#### EXERCISE DIRECTIONS
The reply must be the number of lines in the following material that include the word "width", and nothing more.

#### SOURCE INFORMATION
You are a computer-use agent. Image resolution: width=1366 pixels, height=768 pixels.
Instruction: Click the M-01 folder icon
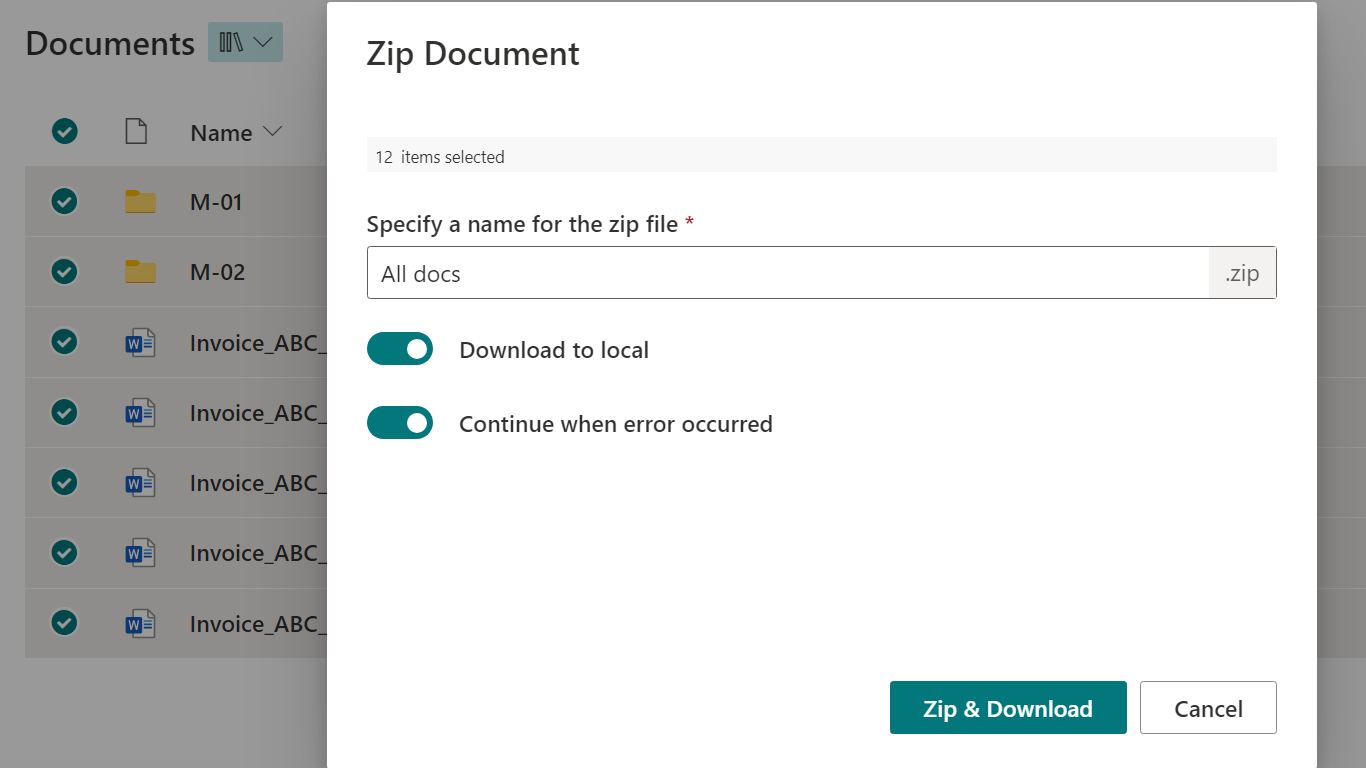point(140,202)
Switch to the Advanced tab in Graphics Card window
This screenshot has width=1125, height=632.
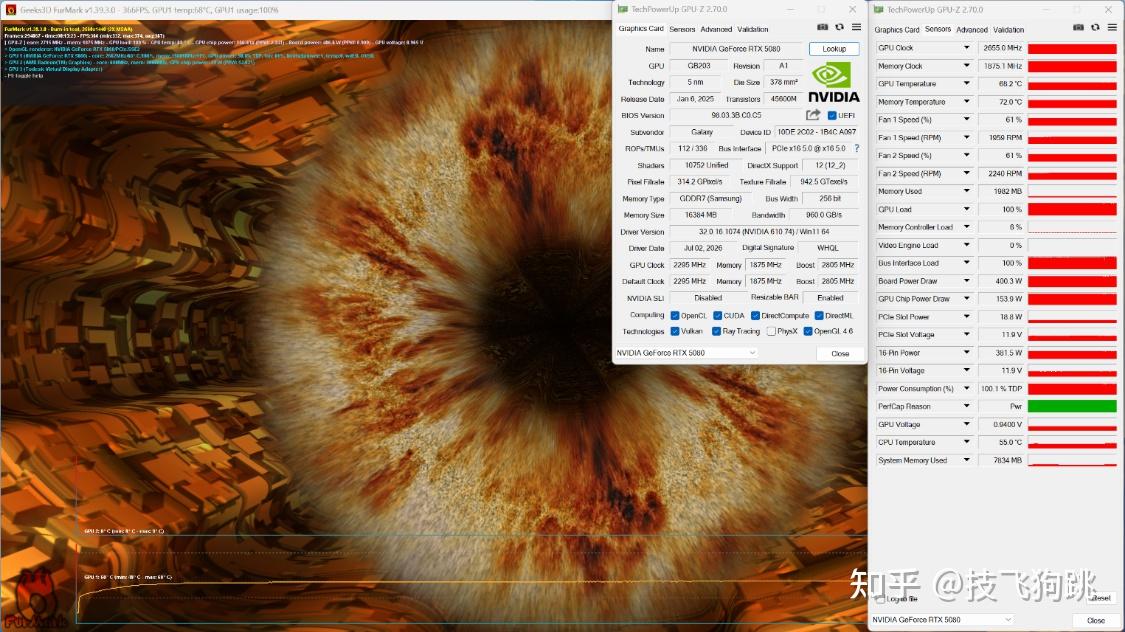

#### TASK RESULT
2